Wohngebiet Wollankstraße: Arbeitsgruppe soll Vorschläge erarbeiten

Pankow. Wie können die Mieter im früheren Sanierungsgebiet Wollankstraße auch künftig vor Verdrängung aus ihrem Kiez geschützt werden?

Geeignete Instrumente soll eine neugegründete "Arbeitsgruppe Soziales Erhaltungsrecht" des Bezirksamtes erarbeiten. Darüber informierte Stadtentwicklungsstadtrat Jens-Holger Kirchner (Bündnis 90/ Die Grünen) die Bezirksverordnetenversammlung (BVV). Große Teile des Alt-Pankower Zentrums waren von 1994 bis Anfang 2011 Sanierungsgebiet. In diesen 16 Jahren hatte das Sanierungsgebiet Wollankstraße, wie es offiziell hieß, eine enorme Entwicklung durchgemacht. Gab es 1994 rund 6000 Einwohner, so waren es im vergangenen Jahr schon knapp 8000 Menschen, die hier lebten. Etwa 70 Prozent aller Wohnungen gelten als saniert. Über 850 Wohnungen sind neu entstanden.

Etliche Häuser wurden mit öffentlichen Fördermitteln saniert. Für die Mieter hatte das den Vorteil, dass mit den Vermietern Mietpreisbindungen vereinbart werden konnte. So blieb ein großer Teil der Alt-Mieter in seinen Wohnungen. Diese erfreuliche Entwicklung bestätigte auch eine Sozialstudie.

Damit die Sozialstruktur weiter erhalten bleibt, regte die Studie den Einsatz geeigneter planungs- und genehmigungsrechtlicher Instrumente an. Das Wohnen im Kiez Wollankstraße wird nämlich immer begehrter.

Die Attraktivität des Kiezes birgt aber auch Gefahren. Wenn bestehende Mietpreisbindungen auslaufen, könnten Mieten drastisch erhöht werden.
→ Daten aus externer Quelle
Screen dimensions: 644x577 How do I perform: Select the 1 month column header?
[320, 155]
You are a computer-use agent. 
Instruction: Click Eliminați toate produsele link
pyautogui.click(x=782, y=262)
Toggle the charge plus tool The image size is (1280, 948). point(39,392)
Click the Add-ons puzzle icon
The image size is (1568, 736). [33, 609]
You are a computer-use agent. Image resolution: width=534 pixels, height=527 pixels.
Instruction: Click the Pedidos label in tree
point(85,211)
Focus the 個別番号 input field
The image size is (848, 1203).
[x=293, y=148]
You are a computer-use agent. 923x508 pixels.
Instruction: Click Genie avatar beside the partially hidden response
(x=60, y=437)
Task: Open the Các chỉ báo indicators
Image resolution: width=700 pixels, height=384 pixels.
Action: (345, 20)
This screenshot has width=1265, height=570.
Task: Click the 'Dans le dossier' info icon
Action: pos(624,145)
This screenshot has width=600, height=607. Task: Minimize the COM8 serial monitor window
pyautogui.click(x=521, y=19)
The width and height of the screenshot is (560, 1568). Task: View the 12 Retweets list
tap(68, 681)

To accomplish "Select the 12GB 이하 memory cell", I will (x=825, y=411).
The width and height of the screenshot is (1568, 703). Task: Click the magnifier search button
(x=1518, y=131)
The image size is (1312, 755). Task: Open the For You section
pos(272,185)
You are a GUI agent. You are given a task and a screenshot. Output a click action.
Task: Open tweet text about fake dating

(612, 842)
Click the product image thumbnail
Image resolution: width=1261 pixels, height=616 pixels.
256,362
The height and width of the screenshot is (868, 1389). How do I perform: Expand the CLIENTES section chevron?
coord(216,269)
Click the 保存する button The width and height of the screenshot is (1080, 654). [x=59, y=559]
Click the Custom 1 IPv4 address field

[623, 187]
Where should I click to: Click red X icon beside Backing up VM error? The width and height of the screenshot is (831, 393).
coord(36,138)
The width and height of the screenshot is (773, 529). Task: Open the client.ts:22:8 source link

Außerdem könnte es in Altbauten weitere Modernisierungen geben, die dann auf die Mieten umgelegt werden. Deshalb beschloss die BVV, dass das Bezirksamt geeignete Schutzmechanismen für die Mieter prüfen solle. Vorgeschlagen wurde als Instrument, eine Erhaltungsverordnung zu erlassen. Mit dieser könnten zumindest modernisierungsbedingte Mietsteigerungen gedeckelt werden. Um Anregungen zu erhalten, führte das Bezirksamt im September eine Fachtagung durch. Die Ergebnisse werden von der neuen AG Soziales Erhaltungsrecht ausgewertet. Sie soll dem Bezirksamt Vorschläge machen, welche Sicherungsinstrumente im Gebiet Wollankstraße eingesetzt werden könnten.